Start of Record excerpts

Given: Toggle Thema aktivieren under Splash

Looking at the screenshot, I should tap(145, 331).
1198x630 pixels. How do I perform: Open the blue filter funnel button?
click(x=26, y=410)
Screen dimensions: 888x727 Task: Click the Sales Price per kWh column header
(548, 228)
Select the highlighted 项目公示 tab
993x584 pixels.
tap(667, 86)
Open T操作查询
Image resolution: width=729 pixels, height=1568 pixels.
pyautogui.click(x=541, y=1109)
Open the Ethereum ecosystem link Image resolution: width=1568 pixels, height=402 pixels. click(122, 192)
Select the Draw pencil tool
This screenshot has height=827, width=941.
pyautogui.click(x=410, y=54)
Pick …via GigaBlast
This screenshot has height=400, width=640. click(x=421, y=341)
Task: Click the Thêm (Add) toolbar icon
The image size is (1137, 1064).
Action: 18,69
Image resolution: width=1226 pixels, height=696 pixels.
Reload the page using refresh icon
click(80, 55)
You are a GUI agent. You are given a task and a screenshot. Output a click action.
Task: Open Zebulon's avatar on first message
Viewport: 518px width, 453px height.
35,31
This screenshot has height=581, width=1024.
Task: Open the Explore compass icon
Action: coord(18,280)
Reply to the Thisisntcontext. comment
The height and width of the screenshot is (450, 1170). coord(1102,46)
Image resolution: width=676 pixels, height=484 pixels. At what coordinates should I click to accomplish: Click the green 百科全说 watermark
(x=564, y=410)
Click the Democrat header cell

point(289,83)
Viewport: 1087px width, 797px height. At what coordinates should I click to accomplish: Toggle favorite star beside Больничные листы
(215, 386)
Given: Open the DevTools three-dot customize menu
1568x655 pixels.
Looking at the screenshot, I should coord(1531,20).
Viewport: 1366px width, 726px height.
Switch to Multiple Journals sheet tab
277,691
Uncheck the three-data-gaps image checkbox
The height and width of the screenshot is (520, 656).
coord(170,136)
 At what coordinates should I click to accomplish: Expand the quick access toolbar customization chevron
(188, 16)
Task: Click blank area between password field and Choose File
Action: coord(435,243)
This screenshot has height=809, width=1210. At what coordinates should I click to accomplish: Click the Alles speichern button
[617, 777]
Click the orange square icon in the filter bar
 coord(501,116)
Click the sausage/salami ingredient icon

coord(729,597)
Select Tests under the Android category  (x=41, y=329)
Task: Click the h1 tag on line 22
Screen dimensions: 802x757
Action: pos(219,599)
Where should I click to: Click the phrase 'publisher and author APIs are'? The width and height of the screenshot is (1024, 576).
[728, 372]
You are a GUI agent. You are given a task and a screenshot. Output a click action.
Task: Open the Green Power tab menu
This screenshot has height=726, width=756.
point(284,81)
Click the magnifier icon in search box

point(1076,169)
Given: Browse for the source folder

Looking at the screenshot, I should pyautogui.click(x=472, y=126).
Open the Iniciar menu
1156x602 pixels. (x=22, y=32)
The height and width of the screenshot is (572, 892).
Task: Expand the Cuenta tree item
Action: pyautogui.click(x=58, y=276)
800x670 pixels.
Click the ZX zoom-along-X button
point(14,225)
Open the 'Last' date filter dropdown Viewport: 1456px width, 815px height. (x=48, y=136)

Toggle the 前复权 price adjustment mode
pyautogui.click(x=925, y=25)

End of Record excerpts

Reply with exactly the lines above from the one that contains "Open the Iniciar menu" through the final line of the material, and with nothing else.

• **Completed task**:
Open the Iniciar menu
1156x602 pixels. (x=22, y=32)
The height and width of the screenshot is (572, 892).
Task: Expand the Cuenta tree item
Action: pyautogui.click(x=58, y=276)
800x670 pixels.
Click the ZX zoom-along-X button
point(14,225)
Open the 'Last' date filter dropdown Viewport: 1456px width, 815px height. (x=48, y=136)

Toggle the 前复权 price adjustment mode
pyautogui.click(x=925, y=25)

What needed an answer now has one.